> [Saved entries]
# # # # # # #

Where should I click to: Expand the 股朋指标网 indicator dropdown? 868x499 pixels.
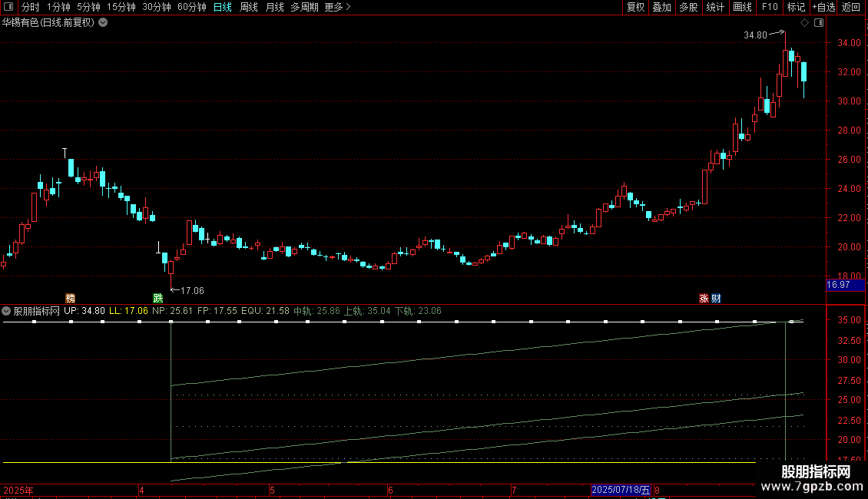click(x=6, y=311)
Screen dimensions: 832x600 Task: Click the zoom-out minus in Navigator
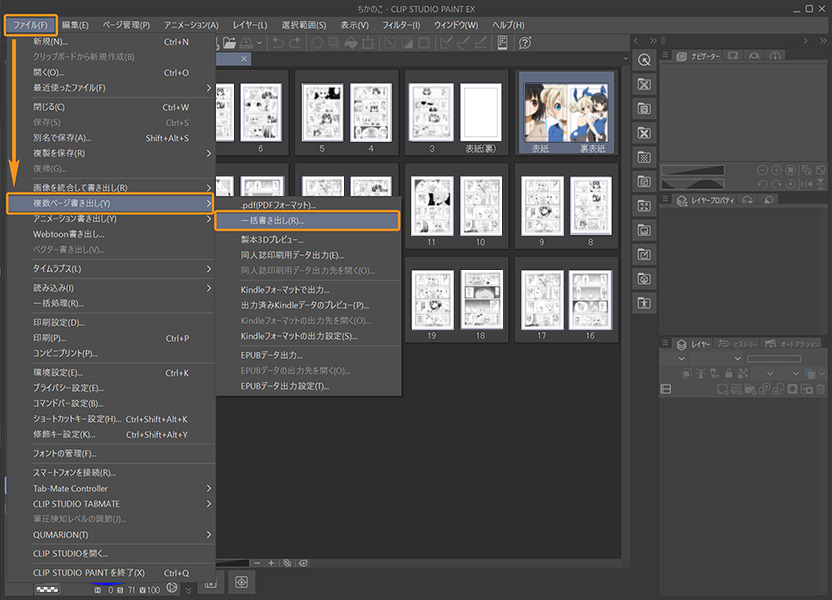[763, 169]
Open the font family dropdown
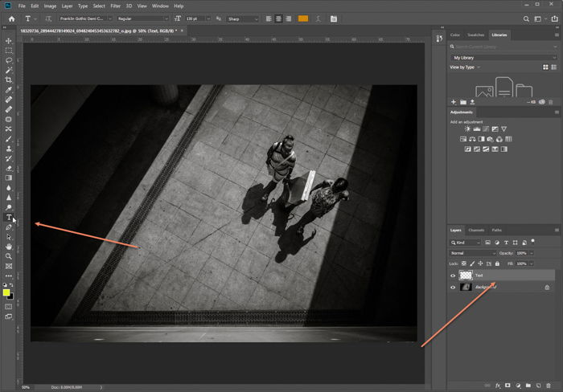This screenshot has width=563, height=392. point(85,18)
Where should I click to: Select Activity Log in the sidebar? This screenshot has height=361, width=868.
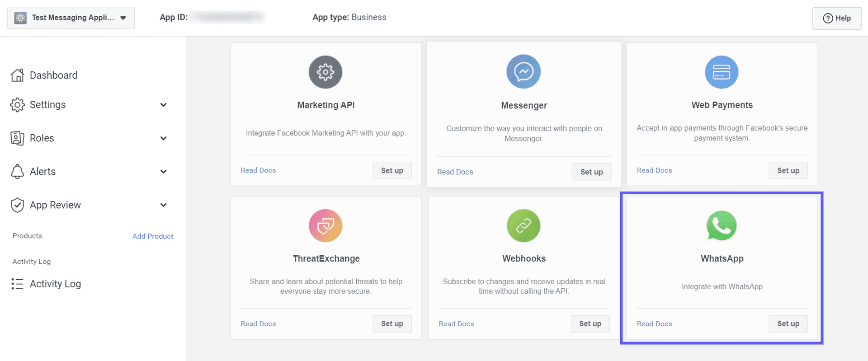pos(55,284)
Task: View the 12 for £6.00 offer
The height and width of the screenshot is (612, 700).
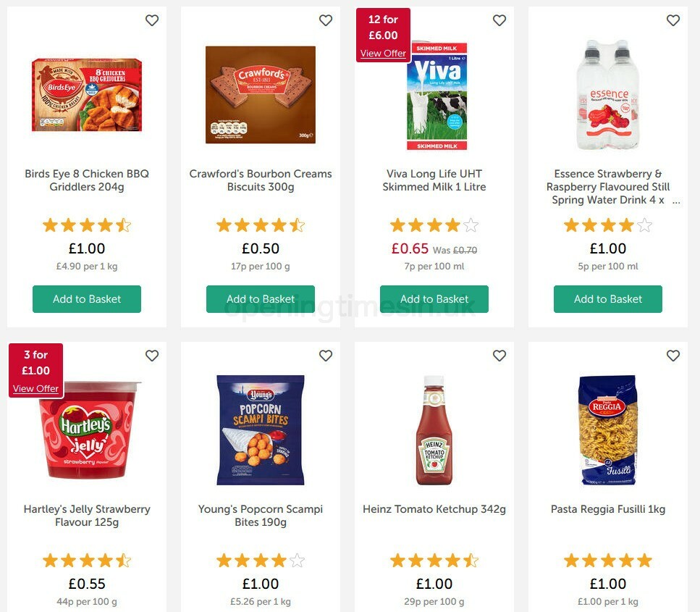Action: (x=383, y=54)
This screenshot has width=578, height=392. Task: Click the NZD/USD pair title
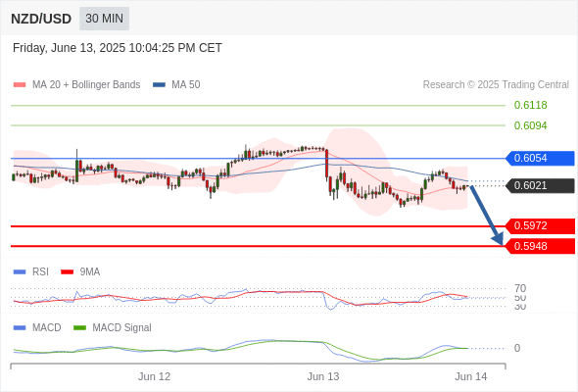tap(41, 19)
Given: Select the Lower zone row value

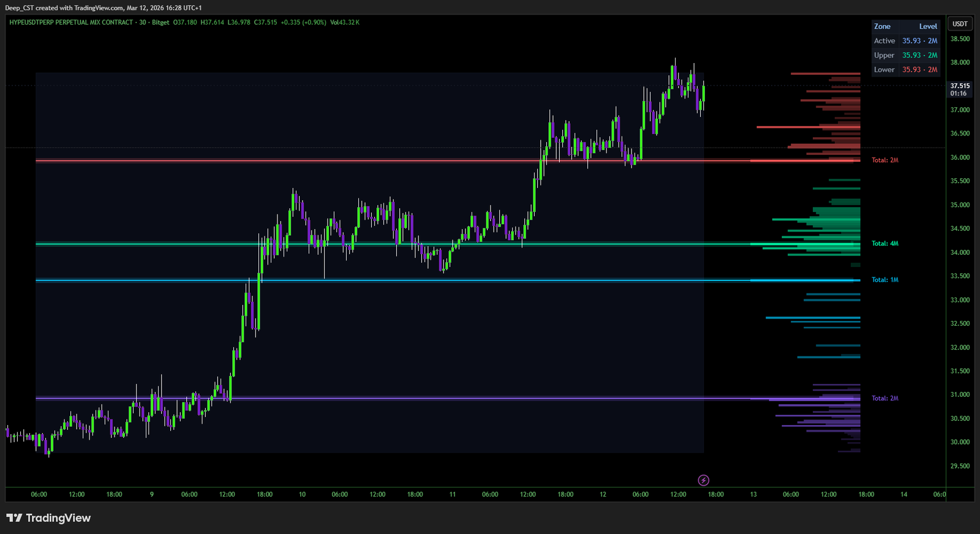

# # # # # # #

> [WHAT YOU HAVE TO DO] Retype all the records shown above, character for character. Omit every picture.

> [EXERCISE OUTPUT]
Where should I click to: Expand the 股朋指标网 indicator dropdown? 868x499 pixels.
click(x=6, y=311)
Screen dimensions: 832x600 Task: Click the zoom-out minus in Navigator
[763, 169]
Open the font family dropdown
This screenshot has width=563, height=392. point(85,18)
Where should I click to: Select Activity Log in the sidebar? This screenshot has height=361, width=868.
pos(55,284)
Task: View the 12 for £6.00 offer
The height and width of the screenshot is (612, 700).
Action: (x=383, y=54)
This screenshot has width=578, height=392. Task: Click the NZD/USD pair title
tap(41, 19)
Given: Select the Lower zone row value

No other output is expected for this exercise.